Basic two host replication scenario, SSL failure

Bron Gondwana brong at fastmail.fm
Sun Jul 10 04:07:48 EDT 2011



On Sun, 10 Jul 2011 10:41 +0300, "Ivan Lezhnjov Jr." <ivan.lezhnjov.jr at gmail.com> wrote:
 > First issue, and jmeeuwen in particular believes it to be a bug, but let
> project developers be the judge of this, arises when R host goes down
> while M is still available trying to push changes to R which has become
> unavailable. What happens, essentially, is that when R becomes available
> again M fails to push changes unless it [the M] is restarted.

Two things here - one is that without keepalives, the sync_client can
be stuck waiting "forever" for the replica.

The second is that sync log files can be left around and never actually
processed.  It's this second one that is more of a problem.  We have a
program called "monitorsync" at FastMail that watches replication.  Other
big sites do similar tricks.

I would love to replace monitorsync with better logic in sync_client
itself, but have not yet got to it!
 
> This is not entirely critical for me but it's quite annoying and
> somewhat unexpected.

Agreed.

> Another thing I do is emulate a situation where M becomes permanently
> unavailable while R remains available. I switch R's role to M's by
> restarting the service with new set of configuration files then. It
> continues to serve and accept incoming mails just fine. Then, when M has
> been fixed after an imaginary failure and becomes available again, I
> switch M's role to role of R, and try to push changes from R turned M to
> the M turned R. 
> 
> This doesn't work. Is this even supposed to work? No one really answered
> this question directly on IRC. So, please, tell me if that what I'm
> doing here has any sense at all.

Let's call these machines "host A" and "host B".  In the initial config,
A was master, B was replica.  A becomes unavailable, and you switch B
over to being the master.

So tell me how it's not working?  Are you configuring B with:

1) sync_log enabled so change events are logged?
2) sync_host configured to point at A?
3) a sync_client invocation in cyrus.conf?

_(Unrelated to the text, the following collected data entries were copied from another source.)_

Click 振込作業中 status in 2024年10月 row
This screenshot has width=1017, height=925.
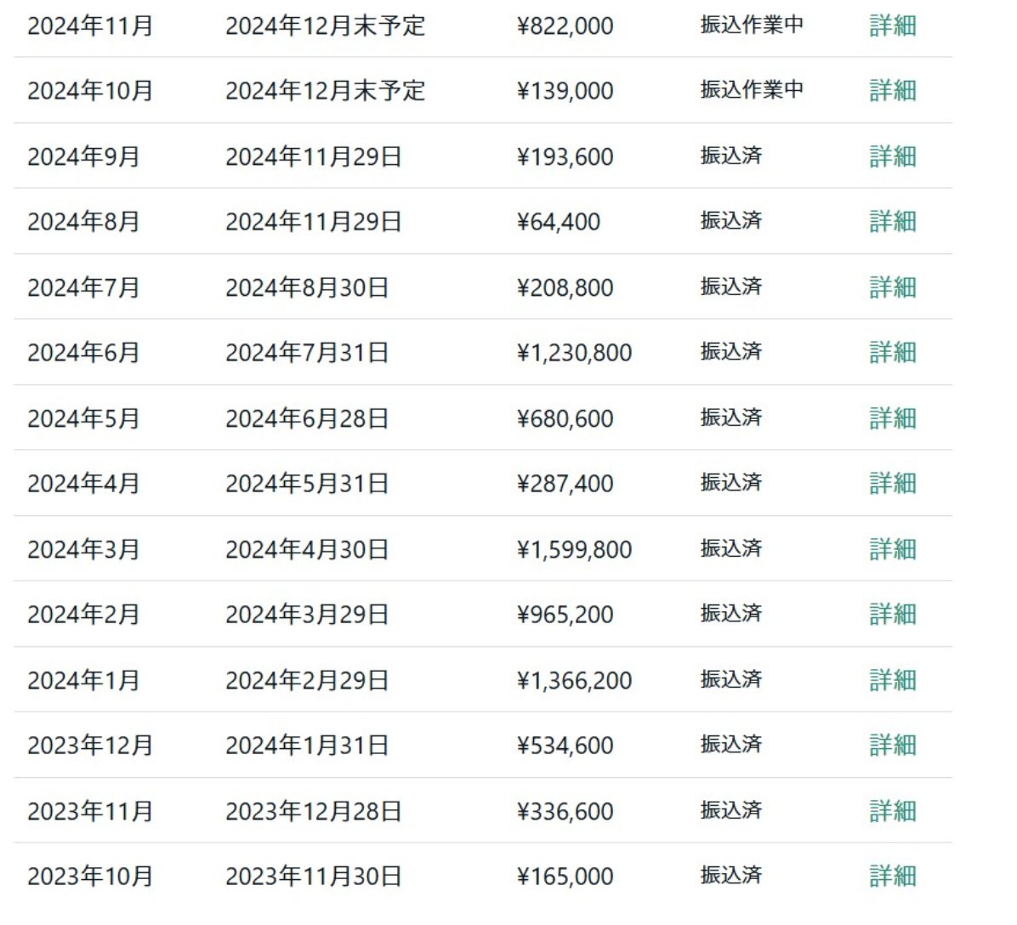coord(752,90)
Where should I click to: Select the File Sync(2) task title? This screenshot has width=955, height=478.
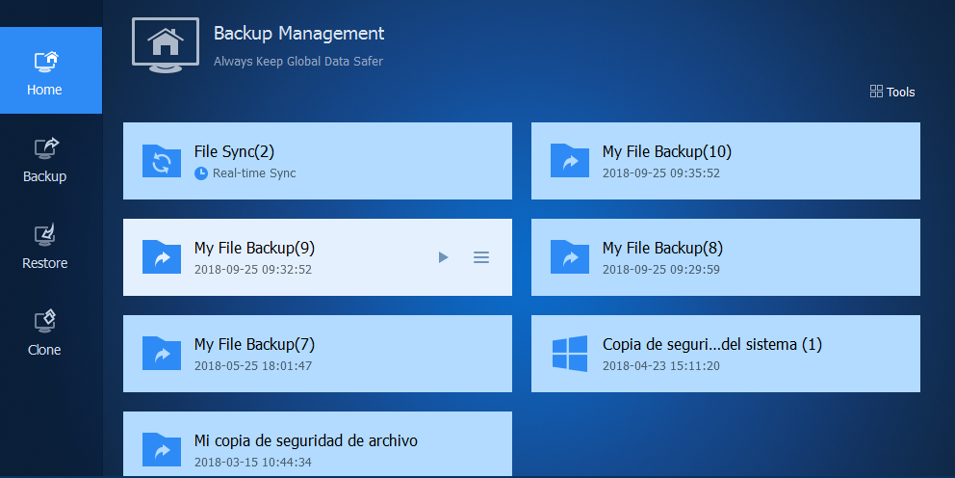(234, 151)
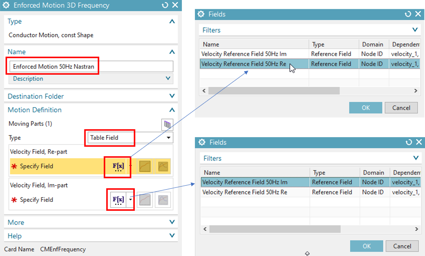Reset the upper Fields dialog
425x256 pixels.
click(x=408, y=14)
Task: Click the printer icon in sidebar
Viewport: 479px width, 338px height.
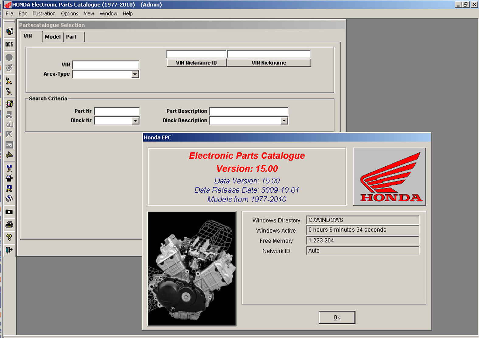Action: (9, 225)
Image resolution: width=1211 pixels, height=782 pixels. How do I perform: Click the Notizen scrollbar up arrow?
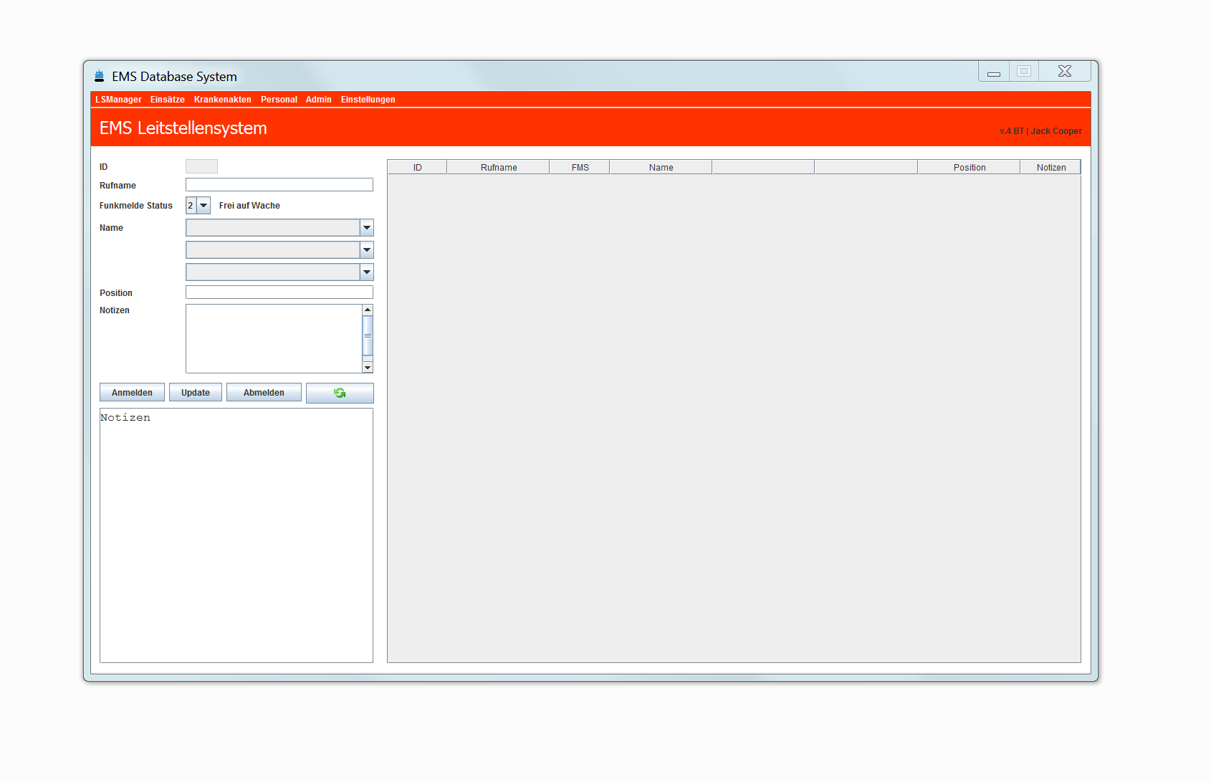(x=368, y=310)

If you have, then it should replicate just fine once A comes back up.
You may need to start the rolling sync_client by hand, or restart
Cyrus on B, but we do this _all_the_time_ at FastMail, and it works
perfectly well.

> So, I tried then to revert hosts to their original roles. The problem
> then was that R had new messages that M never received while it had been
> down. M would accept and store new incoming mail, but it would fail to
> sync with R henceforth.

Yeah, of course.  You're doing it wrong[tm].  In theory the sync system
can recover from an accidental split brain like this, but it's not
ideal.

> This is what M output to log files (debug output turned on):
> Jul  8 19:51:29 imapsite-master syncserver[12392]: EOF in SSL_accept()
> -> fail
> Jul  8 19:51:29 imapsite-master syncserver[12392]: STARTTLS failed:
> imapsite-replica [10.10.0.188]
> Jul  8 19:51:29 imapsite-master syncserver[12392]: telling master 1
> Jul  8 19:51:29 imapsite-master syncserver[12392]: SSL_accept()
> incomplete -> wait
> Jul  8 19:52:27 imapsite-master syncserver[12392]: EOF in SSL_accept()
> -> fail
> Jul  8 19:52:27 imapsite-master syncserver[12392]: STARTTLS failed:
> imapsite-replica [10.10.0.188]
> Jul  8 19:52:27 imapsite-master syncserver[12392]: telling master 1
> Jul  8 19:52:27 imapsite-master syncserver[12392]: telling master 2
> Jul  8 19:52:27 imapsite-master syncserver[12392]: accepted connection
> Jul  8 19:52:27 imapsite-master syncserver[12392]: telling master 3
> Jul  8 19:52:27 imapsite-master syncserver[12392]: cmdloop(): startup
> Jul  8 19:52:28 imapsite-master syncserver[12392]: SSL_accept()
> incomplete -> wait
> 
> Jul  8 19:53:56 imapsite-master sync_client[12616]: MAILBOX received NO
> response: IMAP_MAILBOX_CRC Checksum Failure
> Jul  8 19:53:56 imapsite-master sync_client[12616]: CRC failure on sync
> for user.zxy, trying full update
> Jul  8 19:53:56 imapsite-master sync_client[12616]: SYNCERROR: guid
> mismatch user.zxy 2 (9e19b5a1e93d3b3e7936044543b444ea00164649 b
> b03edc18eaf8d2115510052dff24c65d894b107)
> Jul  8 19:53:56 imapsite-master sync_client[12616]: SYNCERROR: guid
> mismatch user.zxy 2 (9e19b5a1e93d3b3e7936044543b444ea00164649 b
> b03edc18eaf8d2115510052dff24c65d894b107)
> Jul  8 19:53:56 imapsite-master sync_client[12616]: user.zxy: same
> message appears twice 2 3
> Jul  8 19:53:56 imapsite-master sync_client[12616]: Unlinking files in
> mailbox user.zxy
> Jul  8 19:53:56 imapsite-master sync_client[12616]: do_folders(): update
> failed: user.zxy 'Bad protocol'
> Jul  8 19:53:56 imapsite-master sync_client[12616]: Error in do_sync():
> bailing out! Bad protocol
> Jul  8 19:53:56 imapsite-master sync_client[12616]: Processing sync log
> file /var/lib/imap/sync/log-12616 failed: Bad protocol

Ouch, that's pretty horrible.  You've managed to corrupt your indexes.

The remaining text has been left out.